My work focuses on investigating the role of common genetic variation in severe neurodevelopmental disorders and the interplay betwen common and rare variants in the healthy population.
We recently published a study showing that common genetic variants contribute to risk of rare severe neurodevelopmental disorders, thought to be monogenic. In this work, I used data from 7,000 patients who had been recruited to the Deciphering Developmental Disorders Study through genetics clinics in the UK and Ireland. These patients were suffering from severe neurodevelopmental disorders, and had no previous genetic diagnoses at the time of recruitment. By performing a genome-wide association study (GWAS) of these patients against population-matched controls (European ancestry), I showed that 8% of risk for these disorders was attributable to common genetic variants. This polygenic burden was significantly positively correlated with genetic predisposition to lower educational attainment, decreased intelligence and risk of schizophrenia. Furthermore, patients for whom we had already found a monogenic diagnosis through exome sequencing were not significantly different in their polygenic burden compared to patients with no diagnostic rare variants.

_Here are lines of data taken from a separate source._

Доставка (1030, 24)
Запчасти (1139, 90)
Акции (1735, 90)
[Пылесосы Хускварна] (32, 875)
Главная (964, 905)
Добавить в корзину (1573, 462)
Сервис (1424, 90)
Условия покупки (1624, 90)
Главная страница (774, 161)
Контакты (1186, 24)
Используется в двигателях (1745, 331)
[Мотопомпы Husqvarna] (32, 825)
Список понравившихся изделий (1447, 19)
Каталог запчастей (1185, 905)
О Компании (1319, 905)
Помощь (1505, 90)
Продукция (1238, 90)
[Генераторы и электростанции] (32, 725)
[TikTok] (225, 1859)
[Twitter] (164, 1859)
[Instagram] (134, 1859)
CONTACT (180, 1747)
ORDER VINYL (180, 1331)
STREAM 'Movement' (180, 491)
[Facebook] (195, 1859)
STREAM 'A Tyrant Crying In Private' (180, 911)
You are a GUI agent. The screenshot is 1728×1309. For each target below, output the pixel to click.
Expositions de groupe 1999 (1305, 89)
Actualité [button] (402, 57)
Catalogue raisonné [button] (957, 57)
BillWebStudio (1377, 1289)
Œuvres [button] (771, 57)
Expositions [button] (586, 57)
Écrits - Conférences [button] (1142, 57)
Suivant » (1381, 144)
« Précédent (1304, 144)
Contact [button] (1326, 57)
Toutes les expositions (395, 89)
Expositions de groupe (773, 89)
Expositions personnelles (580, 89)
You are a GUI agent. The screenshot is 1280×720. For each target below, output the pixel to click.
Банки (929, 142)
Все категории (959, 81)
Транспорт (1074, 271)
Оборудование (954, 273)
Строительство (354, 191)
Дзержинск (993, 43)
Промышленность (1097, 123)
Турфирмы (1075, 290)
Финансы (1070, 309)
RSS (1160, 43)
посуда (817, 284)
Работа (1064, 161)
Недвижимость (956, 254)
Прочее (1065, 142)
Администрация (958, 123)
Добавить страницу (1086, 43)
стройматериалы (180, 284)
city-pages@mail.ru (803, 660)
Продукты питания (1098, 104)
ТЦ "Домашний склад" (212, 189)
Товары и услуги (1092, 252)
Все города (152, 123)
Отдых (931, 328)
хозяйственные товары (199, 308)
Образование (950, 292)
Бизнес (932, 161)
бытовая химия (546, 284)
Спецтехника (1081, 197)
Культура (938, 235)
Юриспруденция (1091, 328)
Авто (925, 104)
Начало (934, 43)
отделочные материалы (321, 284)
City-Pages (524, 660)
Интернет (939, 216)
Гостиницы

This suggests that in many patients, both common and rare variants contribute to their disorder.
Currently, I am working with data from healthy blood donors in the INTERVAL study, to assess the combined effects of common and rare variants in the general population. In this work, we are investigating whether common variants could be modifying the effects of rare deleterious variants on the cognitive functioning in seemingly healthy individuals.